Il film scorre velocissimo ed i personaggi, come già sostenuto da critici più illustri, sono abbozzati e scarabocchiati, non c’è il tempo per comprendere le motivazione di Artemis Fowl (Colin Farrell) padre e tanto meno le problematiche interiori del figlio protagonista (Ferdia Shaw) che viene sbattuto nel mezzo dell’azione senza nemmeno il tempo per un canonico rifiuto della chiamata all’avventura. Gli rapiscono il padre, lui entra in azione.
Le firme alla sceneggiatura sono senza ombra di dubbio disomogenee e al limite della compatibilità, qui non si riposa sulle opinioni, ma si lascia che a parlare sia il curriculum degli sceneggiatori. La prima scrittura che osserviamo è di Conor McPherson, outsider irlandese di Dublino, noto per i suoi film indipendenti da festival (come The Eclipse, Actors e Saltwater) e le sua miniserie colta e di nicchia Paula, deliziosa ma nota in sostanza solo nel Regno Unito. Insomma, McPherson sembra da subito più vicino a come era Branagh nella prima fase della sua carriera artistica. La seconda scrittura invece appartiene ad Hamish McColl: attore comico e sceneggiatore inglese specializzato in personaggi brillanti e a misura di famiglia quali Mr. Bean, Johnny English e l’orsetto Paddington. Come il lettore avrà potuto rilevare, già il matrimonio stilistico sembra molto difficile e dalla leggerezza dell’adattamento sembra che abbia avuto la meglio McColl con uno stile indubbiamente più in sintonia con i desiderata aziendali della Disney.
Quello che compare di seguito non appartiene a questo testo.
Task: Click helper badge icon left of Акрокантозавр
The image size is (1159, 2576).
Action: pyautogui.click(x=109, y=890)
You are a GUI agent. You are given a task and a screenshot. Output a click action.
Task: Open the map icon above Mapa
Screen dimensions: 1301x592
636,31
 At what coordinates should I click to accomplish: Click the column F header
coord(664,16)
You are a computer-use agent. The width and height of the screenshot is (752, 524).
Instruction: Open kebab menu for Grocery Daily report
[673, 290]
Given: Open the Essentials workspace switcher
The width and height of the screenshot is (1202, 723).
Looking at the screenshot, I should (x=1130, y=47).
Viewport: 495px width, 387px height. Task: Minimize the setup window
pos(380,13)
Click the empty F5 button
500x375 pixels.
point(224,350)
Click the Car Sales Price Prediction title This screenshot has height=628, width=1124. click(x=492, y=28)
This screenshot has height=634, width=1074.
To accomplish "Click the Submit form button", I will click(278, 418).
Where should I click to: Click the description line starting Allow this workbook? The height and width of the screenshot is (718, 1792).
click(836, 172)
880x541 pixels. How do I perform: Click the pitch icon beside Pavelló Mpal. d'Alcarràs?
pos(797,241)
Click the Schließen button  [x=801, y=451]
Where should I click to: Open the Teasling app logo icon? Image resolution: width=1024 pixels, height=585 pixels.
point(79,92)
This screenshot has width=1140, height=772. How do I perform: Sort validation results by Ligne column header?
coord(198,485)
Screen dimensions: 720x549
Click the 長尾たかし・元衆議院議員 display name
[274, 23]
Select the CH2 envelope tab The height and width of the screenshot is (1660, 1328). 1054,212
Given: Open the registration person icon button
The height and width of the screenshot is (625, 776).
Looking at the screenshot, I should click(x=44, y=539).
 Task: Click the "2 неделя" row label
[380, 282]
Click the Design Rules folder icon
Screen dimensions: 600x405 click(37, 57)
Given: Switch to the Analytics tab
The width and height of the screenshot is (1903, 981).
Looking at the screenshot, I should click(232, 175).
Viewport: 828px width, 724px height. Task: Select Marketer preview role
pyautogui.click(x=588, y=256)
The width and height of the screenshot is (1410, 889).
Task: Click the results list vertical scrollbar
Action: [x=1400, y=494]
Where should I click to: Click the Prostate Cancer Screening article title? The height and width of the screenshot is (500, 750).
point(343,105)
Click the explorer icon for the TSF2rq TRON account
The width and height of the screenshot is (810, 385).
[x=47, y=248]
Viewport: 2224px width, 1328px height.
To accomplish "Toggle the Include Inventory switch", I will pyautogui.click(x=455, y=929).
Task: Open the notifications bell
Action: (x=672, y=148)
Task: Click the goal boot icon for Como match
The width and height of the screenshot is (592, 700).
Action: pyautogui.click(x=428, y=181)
Il personaggio di Artemis Fowl perde con il film la sua spiccata natura criminale esaltata dal libro, non si tratta più di un piccolo genio del crimine che tiene sotto scacco le fate militarizzate e fantascientifiche con una condizione di stallo che lo stesso autore dei libri paragona al cult movie Die Hard, ma diventa un brillante e buonissimo bambino che deve suo malgrado ingannare le fate per ottenere l’aiuto e le risorse per salvare il suo papà prigioniero. Dal canto loro le fate sono riconosciute dai lettori dei libri come molto più pericolose, scaltre e ciniche, disposte a produrre vittime collaterali se la situazione militare arriva richiederlo, solo questi due elementi fanno a sufficienza capire quanto sarebbe stato impossibile per la logica aziendale Disney confezionare un prodotto con caratteristiche del genere.
Forse l’errore non sta nella regia ed in sostanza nemmeno negli sceneggiatori, i cui curriculum parlano chiaro su cosa sono e cosa possono realizzare, onestamente sembra anche troppo facile prendersela con la Disney, che è quello che è da così tanto tempo da non dover sorprendere nessuno per determinate decisione, ma nella scelta di fondo di vendere i diritti di un prodotto provocatorio e cattivello ad una grande azienda che dalla sua fondazione smussa gli angoli più truci o semplicemente cupi di favole classiche così come di protagoniste femminili della storia umana. Si conclude questo piccolo “processo” senza un colpevole diretto ma sollevando un doveroso interrogativo, ci si vuole domandare alla fine di questo piccolo percorso, se davvero basti l’offerta più alta o il candidato più facoltoso per garantire ad un’opera adeguato destino nel passaggio fra un media ed un’altro.